PROBLEM REQUIREMENTS –
Retype each line of the listing below, from the first through the one holding "Task: Open selection", with no other lines.

=== SOURCE INFORMATION ===

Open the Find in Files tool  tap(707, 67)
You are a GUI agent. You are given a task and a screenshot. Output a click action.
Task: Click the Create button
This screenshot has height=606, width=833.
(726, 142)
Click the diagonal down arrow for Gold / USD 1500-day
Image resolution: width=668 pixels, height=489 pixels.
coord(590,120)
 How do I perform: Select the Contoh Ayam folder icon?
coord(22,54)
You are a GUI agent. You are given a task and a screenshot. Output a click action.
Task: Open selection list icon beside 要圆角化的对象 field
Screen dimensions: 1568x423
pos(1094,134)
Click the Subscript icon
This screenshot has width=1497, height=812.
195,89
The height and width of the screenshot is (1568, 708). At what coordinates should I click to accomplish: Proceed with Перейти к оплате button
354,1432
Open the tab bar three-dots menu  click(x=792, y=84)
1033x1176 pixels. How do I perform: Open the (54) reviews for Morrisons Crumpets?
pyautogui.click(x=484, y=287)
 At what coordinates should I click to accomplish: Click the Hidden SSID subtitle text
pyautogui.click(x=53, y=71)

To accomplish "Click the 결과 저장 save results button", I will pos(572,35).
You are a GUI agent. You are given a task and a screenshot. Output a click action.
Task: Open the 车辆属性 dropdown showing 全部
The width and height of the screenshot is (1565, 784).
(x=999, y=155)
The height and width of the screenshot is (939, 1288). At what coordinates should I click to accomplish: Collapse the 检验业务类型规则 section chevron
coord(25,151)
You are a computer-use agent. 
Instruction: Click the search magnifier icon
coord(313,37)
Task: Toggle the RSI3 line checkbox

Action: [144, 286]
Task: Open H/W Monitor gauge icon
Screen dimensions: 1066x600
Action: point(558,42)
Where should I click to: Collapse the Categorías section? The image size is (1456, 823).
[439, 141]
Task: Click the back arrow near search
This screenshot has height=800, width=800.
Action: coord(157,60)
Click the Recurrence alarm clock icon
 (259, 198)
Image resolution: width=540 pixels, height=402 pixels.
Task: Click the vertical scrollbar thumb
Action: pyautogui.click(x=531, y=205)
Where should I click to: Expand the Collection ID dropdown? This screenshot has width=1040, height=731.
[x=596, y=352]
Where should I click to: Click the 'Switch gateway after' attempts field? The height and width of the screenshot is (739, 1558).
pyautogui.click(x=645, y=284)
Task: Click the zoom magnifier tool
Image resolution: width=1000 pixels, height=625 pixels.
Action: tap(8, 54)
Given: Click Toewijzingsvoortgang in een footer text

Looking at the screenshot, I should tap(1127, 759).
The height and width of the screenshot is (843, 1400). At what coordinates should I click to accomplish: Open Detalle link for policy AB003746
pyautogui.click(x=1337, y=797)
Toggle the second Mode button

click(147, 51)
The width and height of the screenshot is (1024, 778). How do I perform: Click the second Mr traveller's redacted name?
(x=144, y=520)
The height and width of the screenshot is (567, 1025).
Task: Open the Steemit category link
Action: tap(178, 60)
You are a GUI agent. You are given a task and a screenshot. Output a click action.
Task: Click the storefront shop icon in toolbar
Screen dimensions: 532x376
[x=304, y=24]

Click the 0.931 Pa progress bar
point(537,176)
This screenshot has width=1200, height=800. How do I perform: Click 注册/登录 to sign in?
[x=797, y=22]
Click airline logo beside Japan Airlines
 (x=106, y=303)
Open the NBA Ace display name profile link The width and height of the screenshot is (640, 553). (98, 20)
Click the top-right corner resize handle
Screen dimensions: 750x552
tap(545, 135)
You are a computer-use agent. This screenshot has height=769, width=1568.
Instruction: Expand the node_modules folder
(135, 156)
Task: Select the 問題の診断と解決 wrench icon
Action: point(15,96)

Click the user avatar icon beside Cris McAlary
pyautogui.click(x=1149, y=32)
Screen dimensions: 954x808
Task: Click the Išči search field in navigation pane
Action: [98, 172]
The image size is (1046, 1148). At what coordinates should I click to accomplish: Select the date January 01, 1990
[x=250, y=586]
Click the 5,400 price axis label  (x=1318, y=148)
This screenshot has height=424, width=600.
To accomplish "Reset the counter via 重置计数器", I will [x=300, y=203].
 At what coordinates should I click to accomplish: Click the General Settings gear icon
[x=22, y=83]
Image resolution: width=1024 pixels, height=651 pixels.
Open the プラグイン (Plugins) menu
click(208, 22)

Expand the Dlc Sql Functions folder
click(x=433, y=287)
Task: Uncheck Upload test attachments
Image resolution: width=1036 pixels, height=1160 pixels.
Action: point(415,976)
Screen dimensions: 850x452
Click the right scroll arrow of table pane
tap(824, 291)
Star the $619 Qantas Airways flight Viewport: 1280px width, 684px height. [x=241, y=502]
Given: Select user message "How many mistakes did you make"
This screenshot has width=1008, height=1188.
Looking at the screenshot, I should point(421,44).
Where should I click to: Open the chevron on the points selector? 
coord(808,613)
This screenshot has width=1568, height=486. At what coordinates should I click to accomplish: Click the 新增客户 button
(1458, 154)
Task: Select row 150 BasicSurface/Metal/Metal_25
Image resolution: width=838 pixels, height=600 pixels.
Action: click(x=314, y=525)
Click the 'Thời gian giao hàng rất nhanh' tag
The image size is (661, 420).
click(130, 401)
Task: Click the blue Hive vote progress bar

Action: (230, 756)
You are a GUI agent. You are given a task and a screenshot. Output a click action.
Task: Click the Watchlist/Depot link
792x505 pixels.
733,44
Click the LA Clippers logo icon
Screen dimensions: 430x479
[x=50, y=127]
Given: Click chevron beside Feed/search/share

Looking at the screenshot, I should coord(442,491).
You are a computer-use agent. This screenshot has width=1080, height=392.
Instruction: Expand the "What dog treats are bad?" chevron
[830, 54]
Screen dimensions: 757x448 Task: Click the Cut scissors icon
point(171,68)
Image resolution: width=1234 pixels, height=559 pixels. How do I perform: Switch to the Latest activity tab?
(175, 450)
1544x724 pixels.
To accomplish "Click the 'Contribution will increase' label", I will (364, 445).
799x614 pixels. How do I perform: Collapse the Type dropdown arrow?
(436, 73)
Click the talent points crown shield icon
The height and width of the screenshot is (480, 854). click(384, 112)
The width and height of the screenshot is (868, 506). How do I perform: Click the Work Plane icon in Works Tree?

===

REPLY –
Open the Find in Files tool  tap(707, 67)
You are a GUI agent. You are given a task and a screenshot. Output a click action.
Task: Click the Create button
This screenshot has height=606, width=833.
(726, 142)
Click the diagonal down arrow for Gold / USD 1500-day
Image resolution: width=668 pixels, height=489 pixels.
coord(590,120)
 How do I perform: Select the Contoh Ayam folder icon?
coord(22,54)
You are a GUI agent. You are given a task and a screenshot. Output a click action.
Task: Open selection list icon beside 要圆角化的对象 field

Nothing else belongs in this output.